**TASK TO CARRY OUT**
Reproduce each of the items below verbatim.

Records
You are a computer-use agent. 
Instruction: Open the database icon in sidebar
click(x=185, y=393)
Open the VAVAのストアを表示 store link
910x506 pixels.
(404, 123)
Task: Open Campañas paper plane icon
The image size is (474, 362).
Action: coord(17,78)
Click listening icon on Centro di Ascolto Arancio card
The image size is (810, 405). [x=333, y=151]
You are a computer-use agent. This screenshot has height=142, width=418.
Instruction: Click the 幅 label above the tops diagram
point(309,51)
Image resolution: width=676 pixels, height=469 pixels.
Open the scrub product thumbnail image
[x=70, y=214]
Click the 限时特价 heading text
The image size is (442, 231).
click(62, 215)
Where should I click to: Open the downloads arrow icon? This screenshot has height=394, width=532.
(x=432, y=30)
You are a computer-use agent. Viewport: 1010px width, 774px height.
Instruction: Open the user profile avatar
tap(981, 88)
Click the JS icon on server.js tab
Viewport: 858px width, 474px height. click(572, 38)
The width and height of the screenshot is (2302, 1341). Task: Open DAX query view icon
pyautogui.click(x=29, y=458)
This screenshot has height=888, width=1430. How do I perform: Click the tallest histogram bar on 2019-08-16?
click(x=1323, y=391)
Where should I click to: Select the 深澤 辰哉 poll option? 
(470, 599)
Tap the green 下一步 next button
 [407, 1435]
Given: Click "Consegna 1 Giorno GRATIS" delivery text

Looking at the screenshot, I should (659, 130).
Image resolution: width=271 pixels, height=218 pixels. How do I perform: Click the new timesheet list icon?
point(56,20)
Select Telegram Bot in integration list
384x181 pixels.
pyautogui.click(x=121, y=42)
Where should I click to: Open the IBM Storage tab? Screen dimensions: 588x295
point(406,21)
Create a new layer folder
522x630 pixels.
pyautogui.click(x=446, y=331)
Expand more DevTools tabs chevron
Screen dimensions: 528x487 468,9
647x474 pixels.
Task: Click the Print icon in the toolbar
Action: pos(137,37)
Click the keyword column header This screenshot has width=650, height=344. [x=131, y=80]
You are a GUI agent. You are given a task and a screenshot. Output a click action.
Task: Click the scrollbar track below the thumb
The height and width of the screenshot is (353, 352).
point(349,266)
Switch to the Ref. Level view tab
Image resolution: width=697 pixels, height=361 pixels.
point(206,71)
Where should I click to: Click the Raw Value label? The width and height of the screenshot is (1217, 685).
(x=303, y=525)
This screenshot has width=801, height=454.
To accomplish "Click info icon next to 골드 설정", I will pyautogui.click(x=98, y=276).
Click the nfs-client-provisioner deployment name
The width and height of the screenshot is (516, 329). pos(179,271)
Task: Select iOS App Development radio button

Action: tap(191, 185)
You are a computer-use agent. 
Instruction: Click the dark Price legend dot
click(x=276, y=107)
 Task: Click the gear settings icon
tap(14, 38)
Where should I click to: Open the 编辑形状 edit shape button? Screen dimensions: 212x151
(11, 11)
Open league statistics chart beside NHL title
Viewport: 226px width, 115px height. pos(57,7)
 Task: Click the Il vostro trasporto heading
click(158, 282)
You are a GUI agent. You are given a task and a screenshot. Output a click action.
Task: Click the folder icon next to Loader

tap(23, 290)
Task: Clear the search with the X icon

**ANSWER TO THIS PROBLEM**
You are a computer-use agent. 
Instruction: Open the database icon in sidebar
click(x=185, y=393)
Open the VAVAのストアを表示 store link
910x506 pixels.
(404, 123)
Task: Open Campañas paper plane icon
The image size is (474, 362).
Action: coord(17,78)
Click listening icon on Centro di Ascolto Arancio card
The image size is (810, 405). [x=333, y=151]
You are a computer-use agent. This screenshot has height=142, width=418.
Instruction: Click the 幅 label above the tops diagram
point(309,51)
Image resolution: width=676 pixels, height=469 pixels.
Open the scrub product thumbnail image
[x=70, y=214]
Click the 限时特价 heading text
The image size is (442, 231).
click(62, 215)
Where should I click to: Open the downloads arrow icon? This screenshot has height=394, width=532.
(x=432, y=30)
You are a computer-use agent. Viewport: 1010px width, 774px height.
Instruction: Open the user profile avatar
tap(981, 88)
Click the JS icon on server.js tab
Viewport: 858px width, 474px height. click(572, 38)
The width and height of the screenshot is (2302, 1341). Task: Open DAX query view icon
pyautogui.click(x=29, y=458)
This screenshot has height=888, width=1430. How do I perform: Click the tallest histogram bar on 2019-08-16?
click(x=1323, y=391)
Where should I click to: Select the 深澤 辰哉 poll option? 
(470, 599)
Tap the green 下一步 next button
 [407, 1435]
Given: Click "Consegna 1 Giorno GRATIS" delivery text

Looking at the screenshot, I should (659, 130).
Image resolution: width=271 pixels, height=218 pixels. How do I perform: Click the new timesheet list icon?
point(56,20)
Select Telegram Bot in integration list
384x181 pixels.
pyautogui.click(x=121, y=42)
Where should I click to: Open the IBM Storage tab? Screen dimensions: 588x295
point(406,21)
Create a new layer folder
522x630 pixels.
pyautogui.click(x=446, y=331)
Expand more DevTools tabs chevron
Screen dimensions: 528x487 468,9
647x474 pixels.
Task: Click the Print icon in the toolbar
Action: pos(137,37)
Click the keyword column header This screenshot has width=650, height=344. [x=131, y=80]
You are a GUI agent. You are given a task and a screenshot. Output a click action.
Task: Click the scrollbar track below the thumb
The height and width of the screenshot is (353, 352).
point(349,266)
Switch to the Ref. Level view tab
Image resolution: width=697 pixels, height=361 pixels.
point(206,71)
Where should I click to: Click the Raw Value label? The width and height of the screenshot is (1217, 685).
(x=303, y=525)
This screenshot has width=801, height=454.
To accomplish "Click info icon next to 골드 설정", I will pyautogui.click(x=98, y=276).
Click the nfs-client-provisioner deployment name
The width and height of the screenshot is (516, 329). pos(179,271)
Task: Select iOS App Development radio button

Action: tap(191, 185)
You are a computer-use agent. 
Instruction: Click the dark Price legend dot
click(x=276, y=107)
 Task: Click the gear settings icon
tap(14, 38)
Where should I click to: Open the 编辑形状 edit shape button? Screen dimensions: 212x151
(11, 11)
Open league statistics chart beside NHL title
Viewport: 226px width, 115px height. pos(57,7)
 Task: Click the Il vostro trasporto heading
click(158, 282)
You are a GUI agent. You are given a task and a screenshot. Output a click action.
Task: Click the folder icon next to Loader

tap(23, 290)
Task: Clear the search with the X icon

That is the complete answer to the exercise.